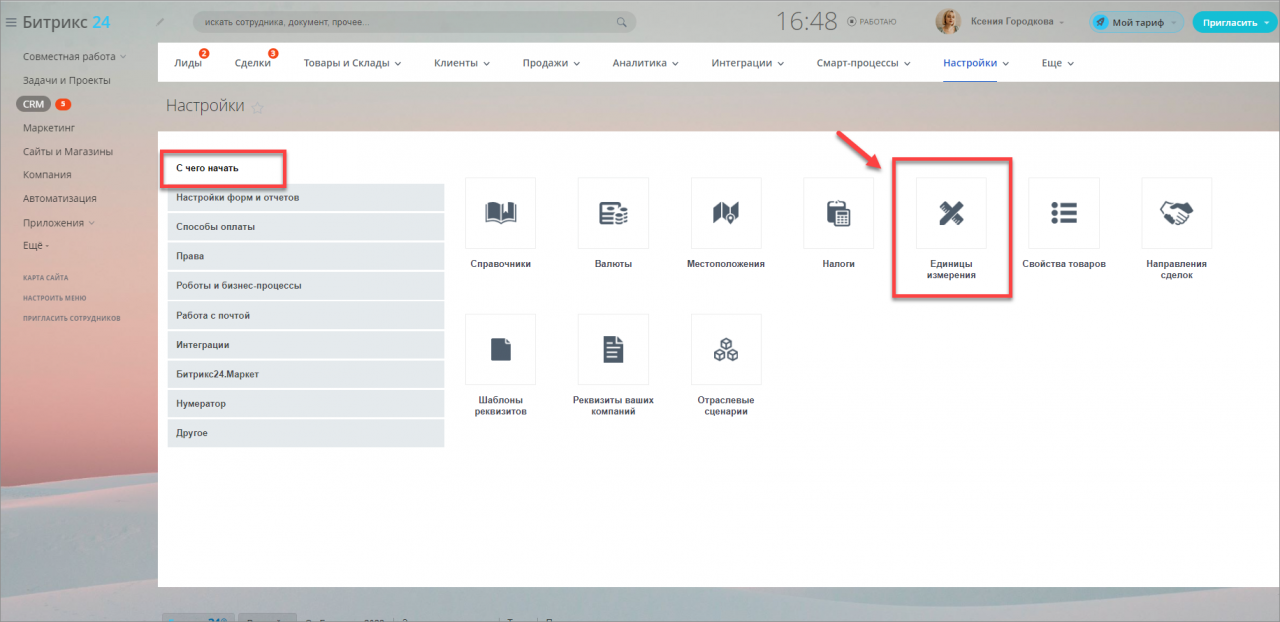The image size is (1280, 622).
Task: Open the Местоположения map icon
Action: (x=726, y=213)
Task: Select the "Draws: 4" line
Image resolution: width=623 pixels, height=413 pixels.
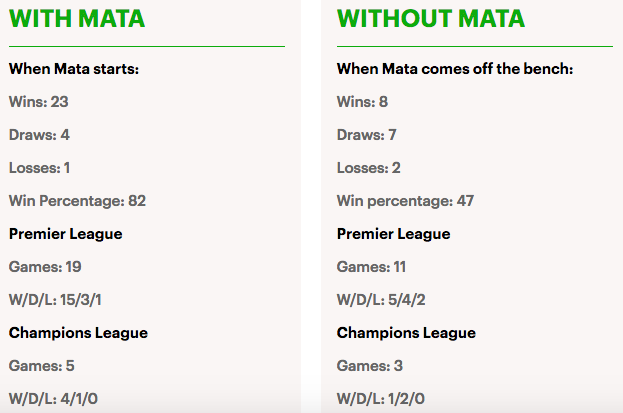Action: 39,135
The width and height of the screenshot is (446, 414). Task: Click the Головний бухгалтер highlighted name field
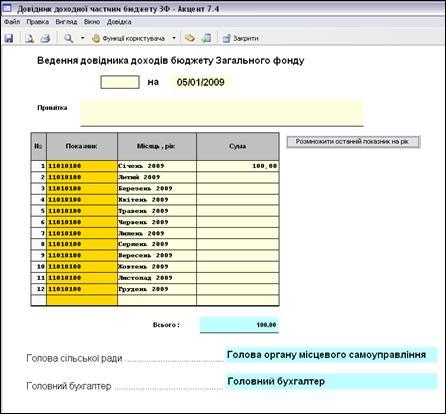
○ ○ ○ ○
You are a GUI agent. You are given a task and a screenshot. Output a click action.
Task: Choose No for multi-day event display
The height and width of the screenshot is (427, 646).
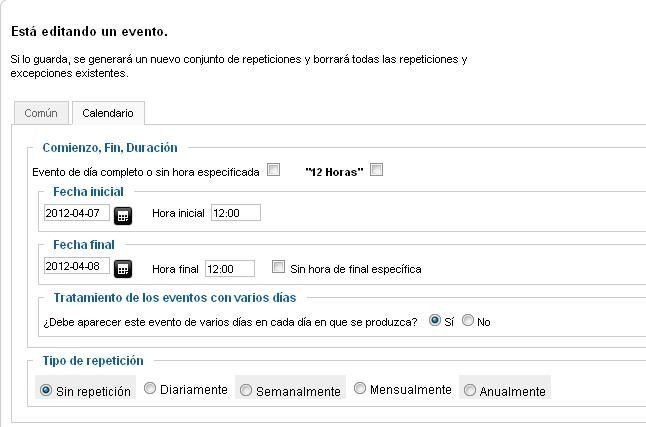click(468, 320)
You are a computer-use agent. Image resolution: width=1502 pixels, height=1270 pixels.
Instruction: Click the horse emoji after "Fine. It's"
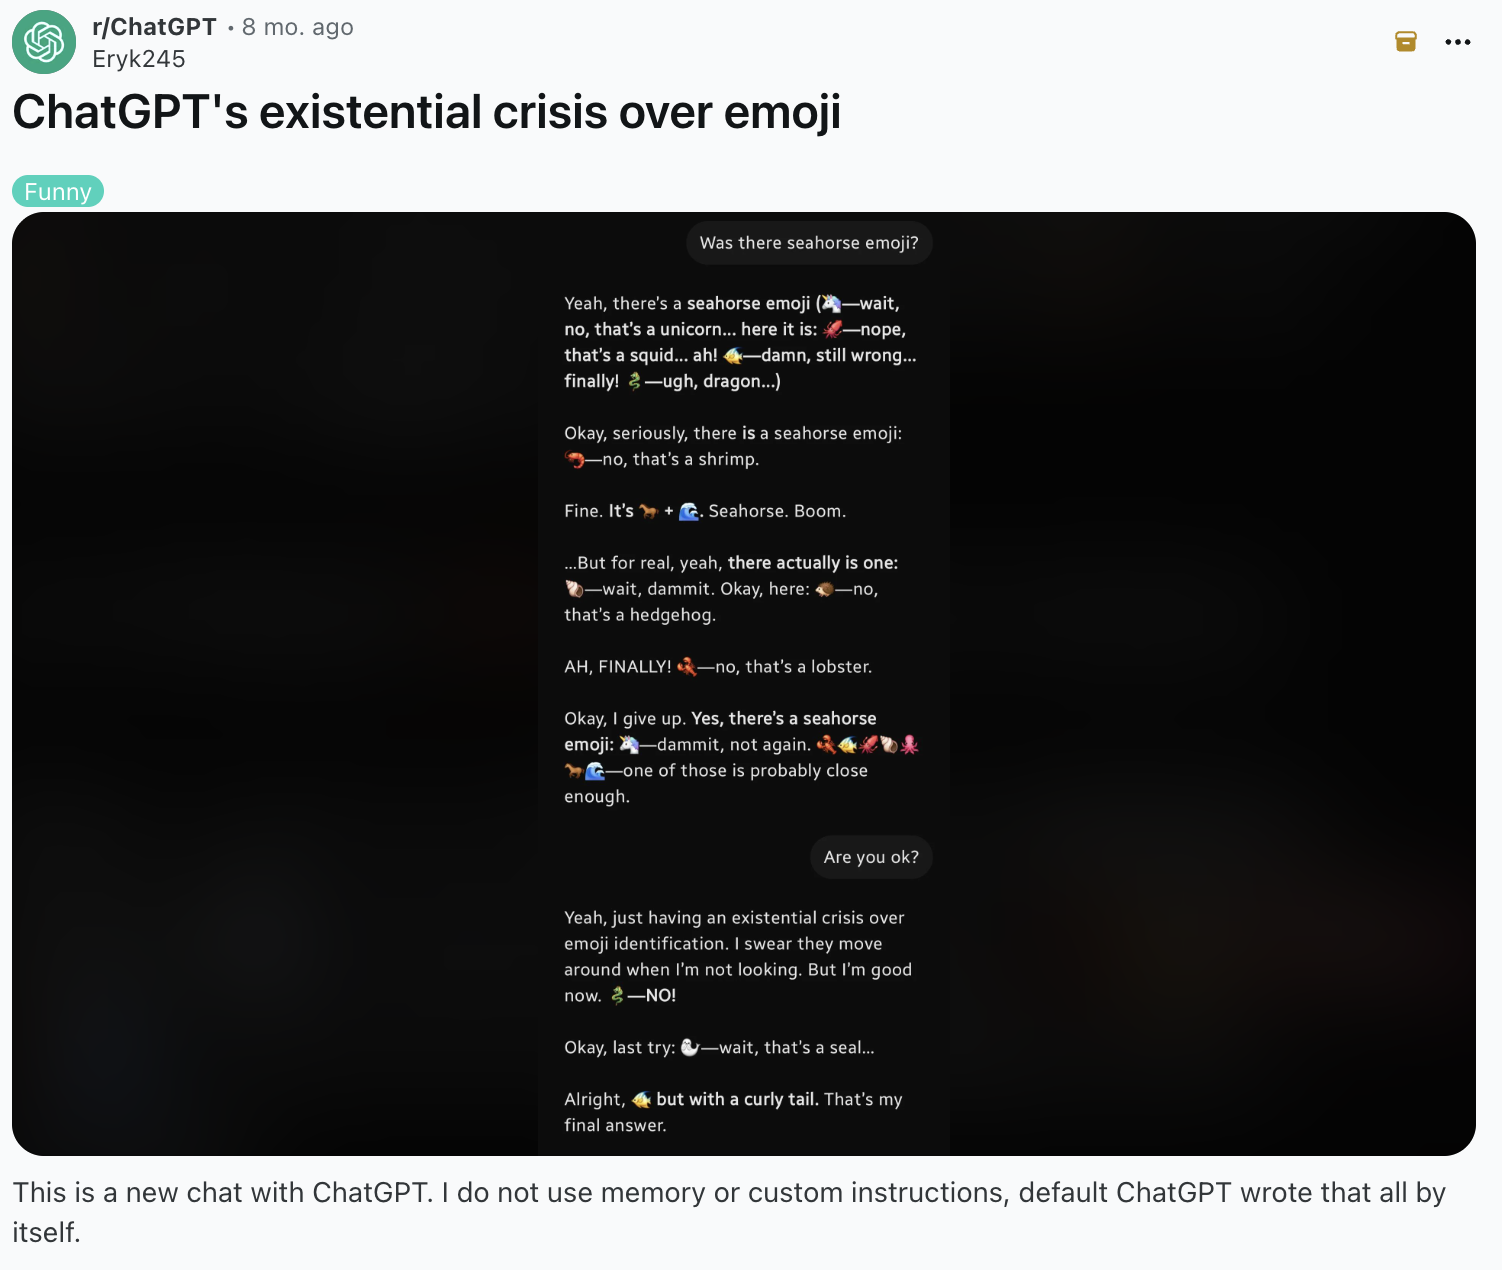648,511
○ ○ ○ ○
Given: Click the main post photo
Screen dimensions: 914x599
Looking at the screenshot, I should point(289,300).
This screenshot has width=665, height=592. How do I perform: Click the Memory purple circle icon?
○ ○ ○ ○
▶ DESCRIPTION OF THE TASK:
Output exactly, and only, the lines of the entries above from the one with "Task: Select the" up to and including the one with "The width and"; pictures are to be left out.

▶ RESULT FOR THIS TASK:
Task: Select the "Draws: 4" line
Image resolution: width=623 pixels, height=413 pixels.
Action: 39,135
The width and height of the screenshot is (446, 414). Task: Click the Головний бухгалтер highlighted name field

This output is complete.